Instructions for the task
Could you rewrite the stretch of the migraine post below from "People who know" through "them about problems.", replacing "nan" with "grandmother"?

Provided text
We have been saving up for quite a few months to go on holiday, it’s not much, just a holiday in the UK, and I barely leave the accommodation barely leaving the bed. It’s too bright outside the sun it taunts me it calls me outside but I know it will hurt me more. I can hear children playing outside and it hurts my ears and my mind as I know what I am missing out on. On the day before we go home, we leave in the middle of the night so that we don’t travel in the daytime to spare me the pain.
I don’t know how more I can handle, surely Migraines don’t last this long, they aren’t suppose to be this constant or cause this much pain, I have become a recluse I barely go outside, I have no social life and hardly see any of my friends. I am a shell of what I once was. My wages from work have been cut because I have been ill for so long, another worry to add onto the pile of fears. I don’t know what to do anymore.
I end up crying most days from the pain, I can’t take much more. My fiancé can’t handle seeing me like this. He is a nurse a Health Care Professional, he feels he should help me with the pain but he can’t his hands are tied. I feel like I have lost control and I am seriously stuck with no treatment, suicide has become a serious option, I have never felt this way before.
People who know me are starting to frown they dont believe someone can be ill this long and in so much pain, if it was something more physical with more obvious symptoms then it would be easier for them to see and understand.
2 comments:
kelly when you felt suicidal did you talk to anyone in the family about this ,you no your mum or your nan even us would of listened and talked ,you might of felt alone but your not ,i now this was last year but i hope you are not still felling the same way,sharon x
i think i did speak to nan about it. I find it hard to speak to people about feeling so depressed our family has been through so much and i dont like to burden them further.I know members of our family may say i am being silly for not talking to them about problems.
Sorry i find it hard to remember things that is why i have written everything down. Memory problems are another symptom of Fibro.
I have been seeing a Psych Liason as well about what has been wrong with me have been seeing her since November.

Recorded information
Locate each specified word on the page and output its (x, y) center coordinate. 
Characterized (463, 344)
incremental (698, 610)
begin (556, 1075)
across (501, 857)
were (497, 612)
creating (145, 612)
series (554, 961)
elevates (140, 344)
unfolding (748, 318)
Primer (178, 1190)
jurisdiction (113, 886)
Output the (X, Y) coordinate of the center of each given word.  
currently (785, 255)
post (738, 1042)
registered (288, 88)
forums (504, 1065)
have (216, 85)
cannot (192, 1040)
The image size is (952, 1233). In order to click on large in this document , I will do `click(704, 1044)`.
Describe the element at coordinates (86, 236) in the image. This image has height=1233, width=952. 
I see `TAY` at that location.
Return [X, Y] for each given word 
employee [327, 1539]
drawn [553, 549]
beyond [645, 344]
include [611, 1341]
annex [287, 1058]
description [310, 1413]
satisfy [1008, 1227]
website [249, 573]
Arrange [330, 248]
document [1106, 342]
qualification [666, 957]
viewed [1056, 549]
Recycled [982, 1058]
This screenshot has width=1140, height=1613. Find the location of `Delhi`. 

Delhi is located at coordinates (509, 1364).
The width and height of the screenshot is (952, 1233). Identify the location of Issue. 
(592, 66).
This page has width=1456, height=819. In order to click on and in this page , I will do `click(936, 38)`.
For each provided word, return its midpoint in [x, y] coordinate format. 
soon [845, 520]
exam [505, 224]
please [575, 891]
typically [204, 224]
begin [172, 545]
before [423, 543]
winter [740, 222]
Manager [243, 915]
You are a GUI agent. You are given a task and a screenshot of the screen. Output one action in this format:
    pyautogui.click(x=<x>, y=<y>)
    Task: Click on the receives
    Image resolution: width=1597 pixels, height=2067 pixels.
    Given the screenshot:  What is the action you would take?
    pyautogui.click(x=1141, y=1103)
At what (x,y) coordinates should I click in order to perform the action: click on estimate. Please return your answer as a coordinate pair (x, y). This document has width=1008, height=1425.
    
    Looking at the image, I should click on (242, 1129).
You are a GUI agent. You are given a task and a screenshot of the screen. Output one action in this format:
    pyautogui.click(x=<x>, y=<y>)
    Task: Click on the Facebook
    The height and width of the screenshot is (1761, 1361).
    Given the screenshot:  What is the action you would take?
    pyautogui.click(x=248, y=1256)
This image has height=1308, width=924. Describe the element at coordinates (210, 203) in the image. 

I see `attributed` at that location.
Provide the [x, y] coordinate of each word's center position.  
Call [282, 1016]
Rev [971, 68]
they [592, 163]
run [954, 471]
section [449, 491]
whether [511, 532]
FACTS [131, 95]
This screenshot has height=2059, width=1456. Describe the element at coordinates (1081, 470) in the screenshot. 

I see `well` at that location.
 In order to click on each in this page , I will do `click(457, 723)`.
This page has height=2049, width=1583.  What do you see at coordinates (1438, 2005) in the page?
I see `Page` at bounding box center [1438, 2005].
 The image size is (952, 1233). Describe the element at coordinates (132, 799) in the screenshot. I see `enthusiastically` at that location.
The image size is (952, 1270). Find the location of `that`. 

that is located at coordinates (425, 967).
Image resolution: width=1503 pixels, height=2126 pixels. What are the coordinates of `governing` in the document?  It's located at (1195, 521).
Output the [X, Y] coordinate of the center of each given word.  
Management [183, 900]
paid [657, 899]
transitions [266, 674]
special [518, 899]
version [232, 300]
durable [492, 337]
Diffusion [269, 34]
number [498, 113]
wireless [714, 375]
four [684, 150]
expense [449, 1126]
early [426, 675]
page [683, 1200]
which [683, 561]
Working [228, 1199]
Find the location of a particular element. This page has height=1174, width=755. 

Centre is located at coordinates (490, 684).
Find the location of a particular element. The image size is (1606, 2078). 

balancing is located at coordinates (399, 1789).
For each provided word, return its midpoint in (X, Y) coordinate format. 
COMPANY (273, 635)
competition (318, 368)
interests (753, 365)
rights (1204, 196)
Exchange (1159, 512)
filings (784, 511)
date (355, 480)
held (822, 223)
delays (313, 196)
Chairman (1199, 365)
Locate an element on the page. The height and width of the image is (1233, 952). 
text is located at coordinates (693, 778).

The completed task
People who know me are starting to frown they dont believe someone can be ill this long and in so much pain, if it was something more physical with more obvious symptoms then it would be easier for them to see and understand.
2 comments:
kelly when you felt suicidal did you talk to anyone in the family about this ,you no your mum or your grandmother even us would of listened and talked ,you might of felt alone but your not ,i now this was last year but i hope you are not still felling the same way,sharon x
i think i did speak to grandmother about it. I find it hard to speak to people about feeling so depressed our family has been through so much and i dont like to burden them further.I know members of our family may say i am being silly for not talking to them about problems.